++++ Supplied material

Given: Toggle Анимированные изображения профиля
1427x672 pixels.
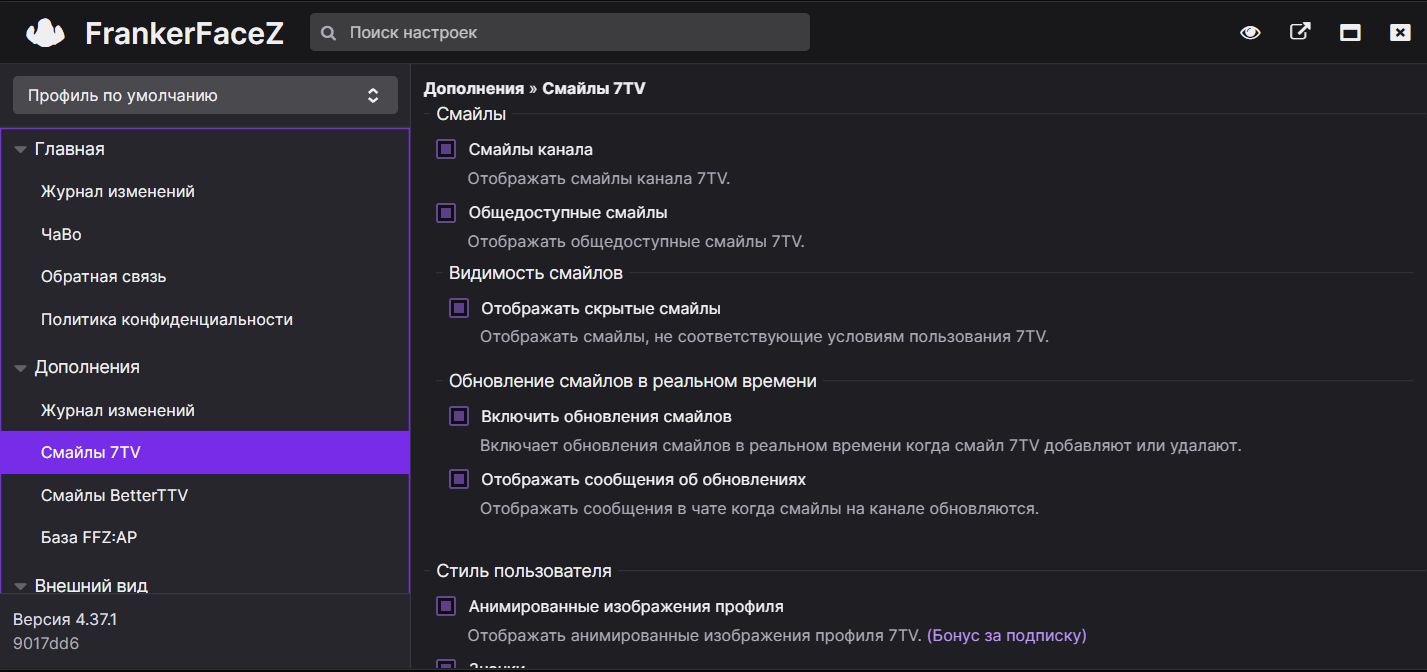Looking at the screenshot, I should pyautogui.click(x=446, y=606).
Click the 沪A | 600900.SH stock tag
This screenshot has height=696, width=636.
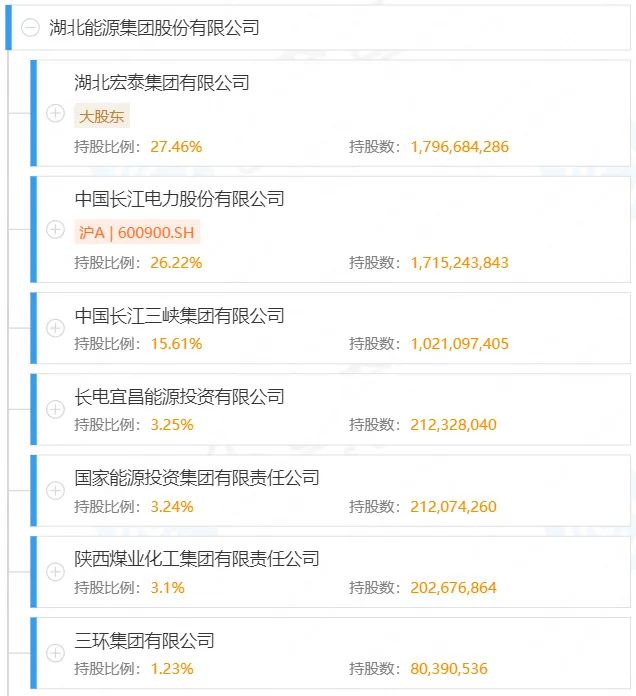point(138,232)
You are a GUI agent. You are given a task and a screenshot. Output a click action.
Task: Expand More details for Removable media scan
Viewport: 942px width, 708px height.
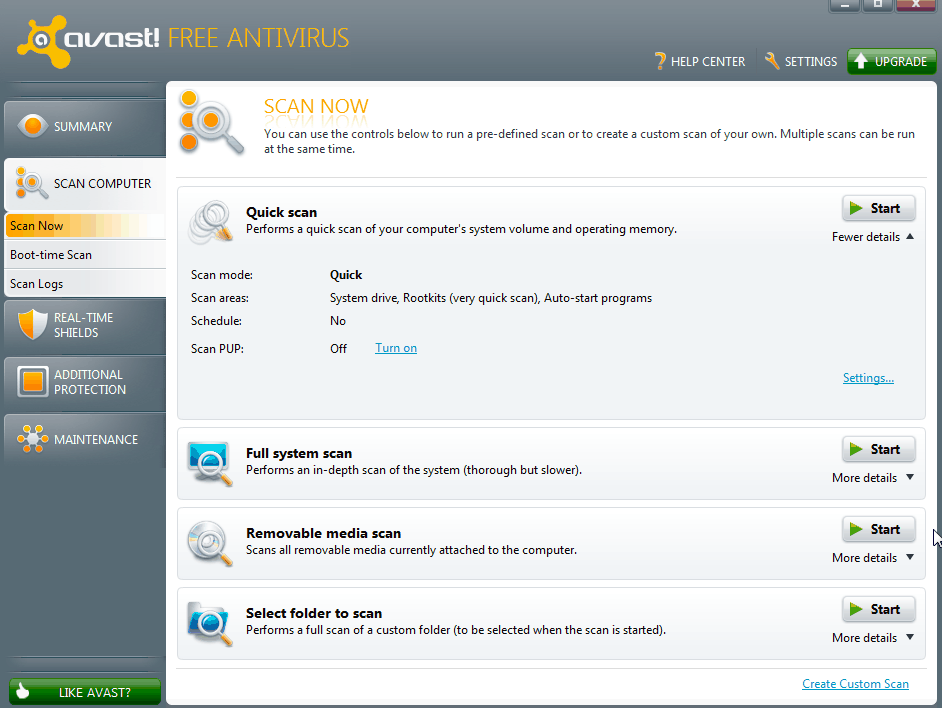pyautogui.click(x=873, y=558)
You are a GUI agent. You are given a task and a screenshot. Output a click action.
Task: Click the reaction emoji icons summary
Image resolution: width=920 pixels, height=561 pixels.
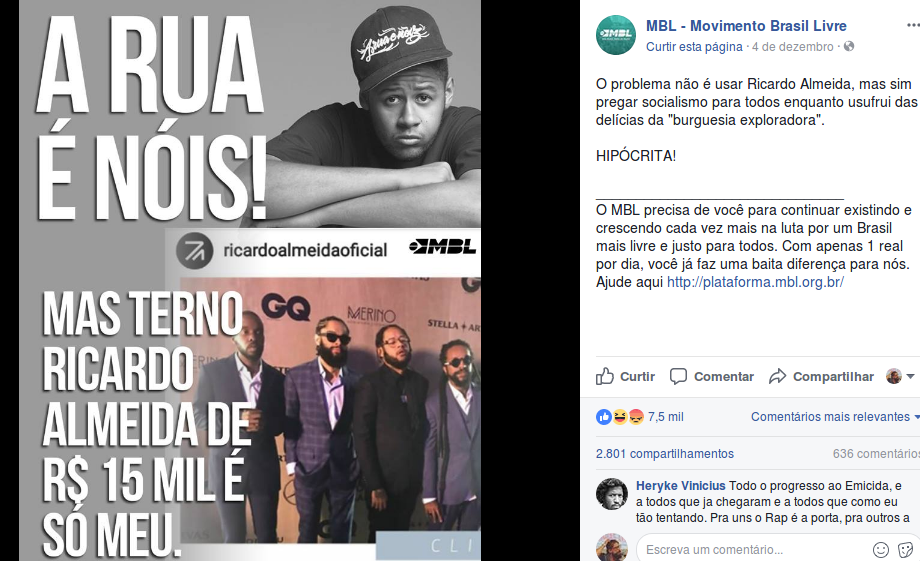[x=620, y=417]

++++++++

• Problem to solve
Please repeat the lines above from the line containing "Task: Expand More" through the final line, both included, exactly as they stand and without pictures.

• Response area
Task: Expand More details for Removable media scan
Viewport: 942px width, 708px height.
pyautogui.click(x=873, y=558)
You are a GUI agent. You are given a task and a screenshot. Output a click action.
Task: Click the reaction emoji icons summary
Image resolution: width=920 pixels, height=561 pixels.
[x=620, y=417]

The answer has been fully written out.